Logician: A Table-based Rules Engine Suite In C++/.NET/JavaScript using XML

Introduction

Application logic, particularly business rules, can be messy and time consuming to maintain in code. If all your application logic is hard-coded, it can eventually lead to massive if-then-else or select-case code segments that could grow into huge nightmares. Developers have more important problems to solve and things to do than to maintain a mountain of string compares, boolean tests, or stored procedures. There have been numerous attempts at rules engines (aka "inference engines"), but many of them require the writing of even more cryptic looking code that is hard if not impossible for non-developers to maintain. De-coupling business logic from an application certainly makes for more robust and maintainable code, and provides you the ability to let non-developer subject matter experts maintain the data and rules model, provided it is logical and easy to understand. Of course, you can always link parts your application data to a database, but that still requires a lot of developer work to define the data model and queries needed for every unique "rule-driven" event in your application, not to mention the possibility of DB performance bottlenecks in a networked or limited resource environment. A table-based rules engine can be a very powerful and flexible solution for your application logic and automation needs. In a web environment, the Logician JavaScript libraries can also offload a lot of server CPU onto the user's browser and eliminate laggy server callbacks.

Decision Tables

A Decision Table, or "Truth Table" as a mathematician or electrical/computer engineer might call it, is simply a spreadsheet defining the possible solutions to a problem given a set of input conditions. For example, suppose we are mixing paint, and I show you the following spreadsheet:

PaintColor1  PaintColor2  ResultColor
Red          Blue         Purple
Red          Yellow       Orange
Blue         Yellow       Green

Without writing a single line of code, or even offering any more background information about the problem, the meaning of the data is clear. Programmatically, we can think of this as a series of if-then-else statements reading left to right, top to bottom:

	

if (PaintColor1 == "Red" && PaintColor2 == "Blue")
{
  ResultColor == "Purple"
}
else if (PaintColor1 == "Red" && PaintColor2 == "Yellow")
{
  ResultColor = "Orange"

}
//....etc

Or in SQL:


SELECT ResultColor WHERE PaintColor1 = @PaintColor1 AND PaintColor2 = @PaintColor2

Any one of these 3 solutions gets the job done, but the first is certainly easier to comprehend for non-developers and is the way a lot of practical engineering and/or business data is maintained in the real world. Using a DB to drive the rule certainly de-couples the logic from your source code to some extent, but in a web environment you will have to use server callbacks or web services to retrieve the data, slowing the application down. What if the logic needs to change, and we start mixing 3 colors of paint? For the DB, you might have to go back and change the DB table schema and your select statement/stored procedures. If you had a few hundred combinations of colors and then added a 3rd input parameter to the hard coding method, you are in for a whole lot of monotonous error-prone coding. If you had gone with the decision table, you likely would have very little work to do, other than to copy the new rules XML file (that a non-developer/subject matter expert likely edited for you) with the added 3rd input to your website or application. In this tutorial, I'll show you how to use the open source Logician Suite to accomplish this task. With the Logician package you get 3 basic components, a decision table evaluator library, a decision table editor, and a dynamical data/class modeler and rules engine library.
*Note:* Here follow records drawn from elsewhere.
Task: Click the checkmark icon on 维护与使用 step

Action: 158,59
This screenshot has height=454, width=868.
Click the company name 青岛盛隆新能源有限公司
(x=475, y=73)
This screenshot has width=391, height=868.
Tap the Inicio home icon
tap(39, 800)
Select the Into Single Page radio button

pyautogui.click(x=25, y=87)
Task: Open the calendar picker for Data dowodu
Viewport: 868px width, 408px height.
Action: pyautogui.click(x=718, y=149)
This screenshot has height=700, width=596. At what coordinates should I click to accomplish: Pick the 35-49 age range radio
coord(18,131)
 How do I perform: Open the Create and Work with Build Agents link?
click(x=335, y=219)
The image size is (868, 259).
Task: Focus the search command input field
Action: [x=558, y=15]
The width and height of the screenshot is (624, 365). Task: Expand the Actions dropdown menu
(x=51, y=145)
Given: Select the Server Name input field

Decision Table Engine Background

As stated before, the table rules read sequentially, for a given series of inputs, the output(s) are determined. In the example above they work top to bottom, left to right. The decision table evaluator (EDSEngine library) creates a truth table given the information supplied to it by your code and the stored XML rule data. By itself it is stateless, but it is easy to determine and supply the necessary variables. The basic steps that occur are:

1. Code determines it needs to evaluate a table, asks EDSEngine what input values from the current application "state" it needs.
2. EDSEngine loads the table and returns the list of inputs in the table.
3. Code provides the corresponding list of current values for those inputs.
4. EDSEngine evaluates the decision table and returns results.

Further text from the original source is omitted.